Demonstration @ COP15

Editor's note. Sarah Mukherjee, Radio 4's Environment Correspondent, was in Copenhagen for Cop15's messy finale. She wrote this sketch from the corridors outside the official meeting rooms as the formal agenda fell apart. As you'll have read, things didn't go exactly as she - or anyone else - expected - SB.

International conferences like these are like being in a diabolical airport lounge. Lots of people from all over the world, some rushing, others wandering.

I've been to several of these climate change talks over the years, and this seems to be the bloated older brother of all the others put together. Thousands of people - twice as many accredited as the venue could hold, flying from all over the world to talk about reducing global carbon emissions. The irony has not been lost on many of the journalists and other observers who have not made the trip.

The whole affair, both the logistics and the talks themselves, appear to be creaking at the seams - which makes it very difficult to cover as a story. In the early days of this process (we're talking years ago here), the whole thing was small enough to be held in a medium-sized conference centre.

If you hung around people's hotel rooms and the meeting areas when the ministers of two countries met (the 'bi-laterals' as they are known), they'd come out for a chat and tell you how everything was going. Now, people meet in 'delegation areas' that appear to be several hours' walk away from the press area, which is itself very distant from the main negotiation halls.

The weight of expectation has seemingly made things more, rather than less than less, difficult for not only the organisers, but also those who have come here, ostensibly to save the planet. It's like a weird town with its own language, its own rituals and its own rules.

There are meetings to agree on money for small countries to develop clean technologies, on whether countries will get money for reforestation (can you see there's a bit of a theme here), and how to measure carbon emissions reduction. So far, the meeting appears to be struggling to agree a text for the leaders to argue over.

The rich countries want the emerging economies like India and China to agree to curb their carbon dioxide emissions in the future; the emerging economies want industralised nations to accept deep, legally binding targets for reducing CO2 - and the poor countries want money and technological help.

So - will there be a deal? Well, it will be difficult to get 110 leaders here to talk without coming up with something they can all sign up to.

But maybe a more germane question for us in the UK is what difference will it make - if any - to daily life. As one delegate from another EU country told me: "offering developing countries billions of pounds to sign up to a deal is all very well - but where is the money going to come from, and how do we sell it to voters back home?"

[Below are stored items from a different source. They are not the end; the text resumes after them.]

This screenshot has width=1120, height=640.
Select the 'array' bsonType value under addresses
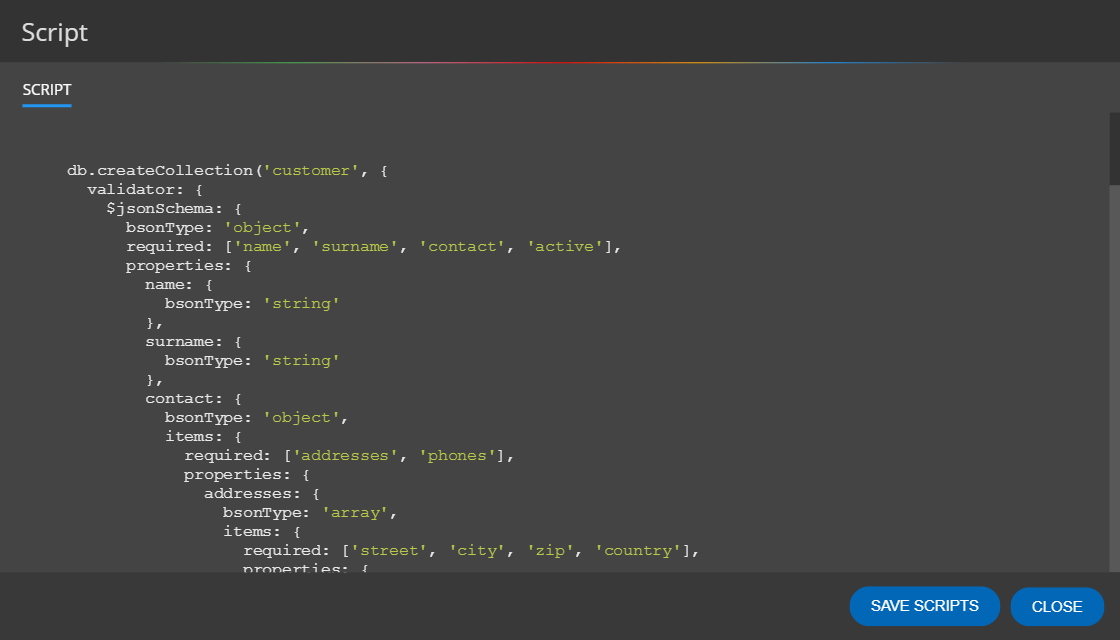coord(354,511)
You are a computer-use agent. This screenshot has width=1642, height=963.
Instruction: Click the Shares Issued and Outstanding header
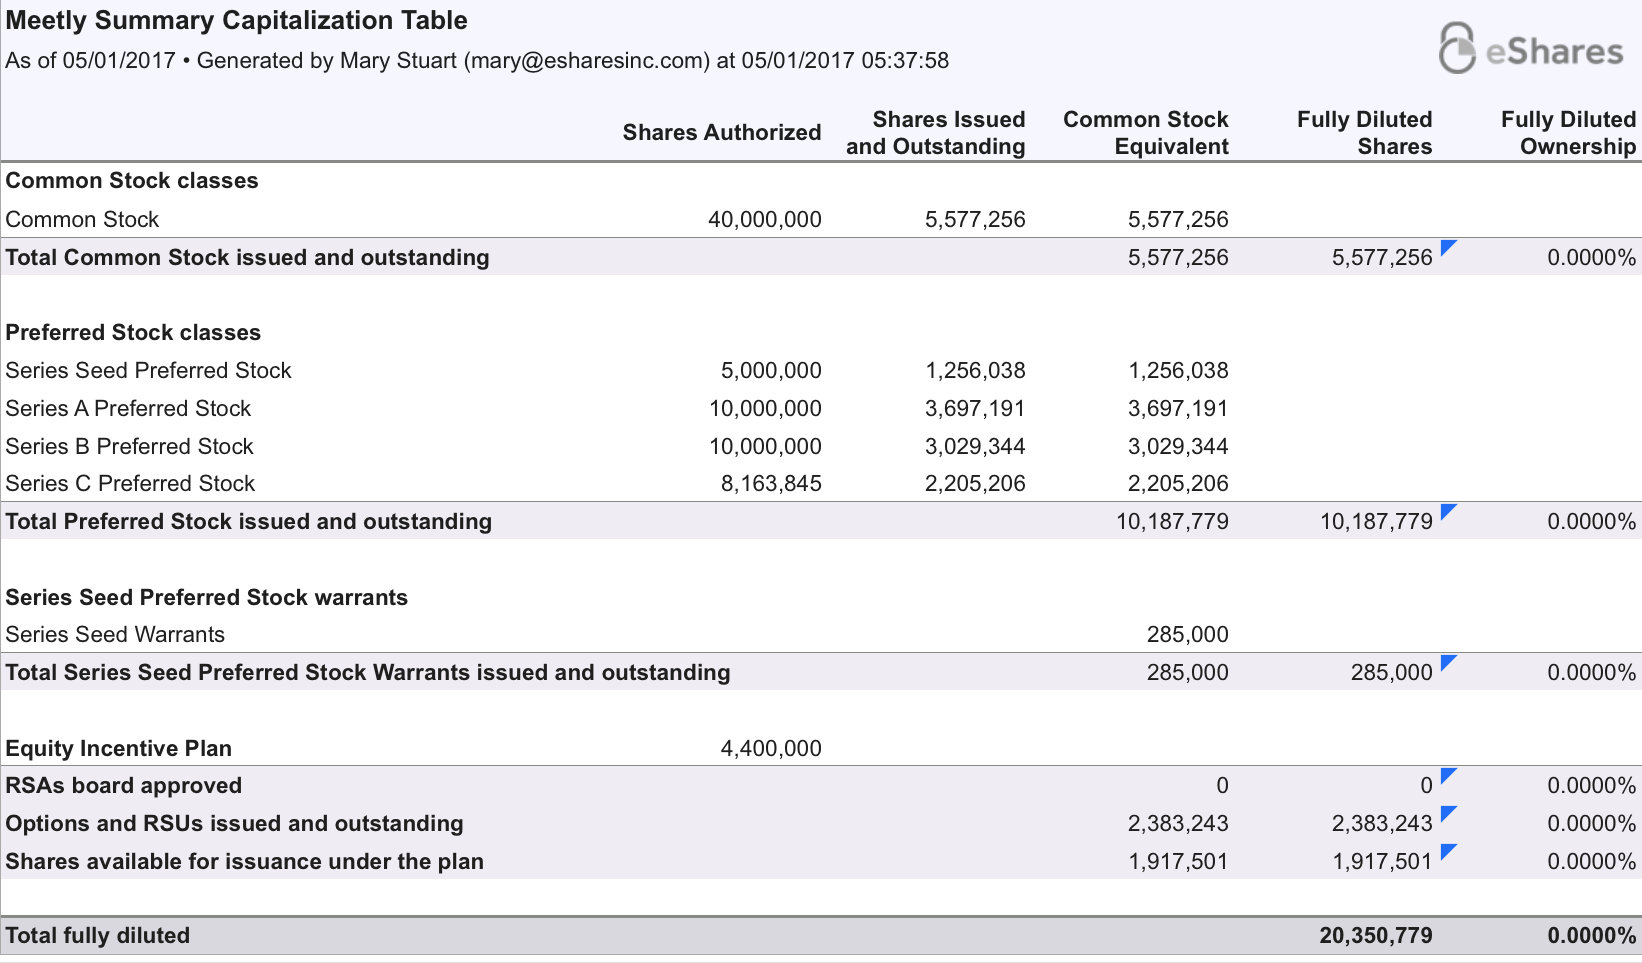936,133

Unlike many international processes, charities and pressure groups have always been fairly central to the negotiations. They have led the science, often becoming government negotiators and advisers as climate change has become a bigger public policy issue. So when huge numbers of those who were accredited to attend for the first week were told their passes were no longer valid for the second, there was undisguised fury. The Friends of the Earth grouping staged a sit-in, and many former delegates have been religiously turning up trying to get in. As more world leaders appear, they have had less and less luck,until now they are reduced to sitting outside the perimeter fence chanting.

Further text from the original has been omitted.